Tasks for this exercise ->
1. In the movie review, what has the goth chick turned the murder house into?
2. Restate the movie review from "At its heart, the" to "never seen before.", but switch "pickup truck" to "station wagon".

Document section ->
****
Right off the bat, the script (Charles Randolph's first) is downright embarrassing in its liberal bias. Zack says things like "Ninety percent of all serial killers vote Republican." Bitsey talks about Gale's guilt with such conviction that her eventual change of heart is hardly a surprise. And things get no better once we meet Gale: he tells Bitsey at their first meeting, "No one looks through that glass and sees a person. They see a crime." The guards at the prison are heartless bullies who scream at Gale for standing and refuse to turn the volume down on the speakers. Now I'm the last person to stand up for the conservatives, but jeez.

At its heart, the movie is a standard investigative thriller -- Gale proclaims his innocence, and pieces of information pop up that may support his side of the story. There's a videotape of the crime that may or may not exist, and of course a Mysterious Stalker following Bitsey and Zack around -- a cowboy who listens to opera tails them in a pickup truck (headlights off, but they still manage to spot him every time). There are a few odd touches I like -- the goth chick that's moved into the house where the murder occurred and turned it into a macabre museum, complete with guided tour and a complimentary photo pack -- but there's not much here you've never seen before.
****
Provided material ->

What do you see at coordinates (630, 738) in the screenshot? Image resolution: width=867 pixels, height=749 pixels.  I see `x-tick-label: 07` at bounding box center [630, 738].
****
Answers by item number ->
1. A macabre museum, complete with guided tour and a complimentary photo pack.

2.
At its heart, the movie is a standard investigative thriller -- Gale proclaims his innocence, and pieces of information pop up that may support his side of the story. There's a videotape of the crime that may or may not exist, and of course a Mysterious Stalker following Bitsey and Zack around -- a cowboy who listens to opera tails them in a station wagon (headlights off, but they still manage to spot him every time). There are a few odd touches I like -- the goth chick that's moved into the house where the murder occurred and turned it into a macabre museum, complete with guided tour and a complimentary photo pack -- but there's not much here you've never seen before.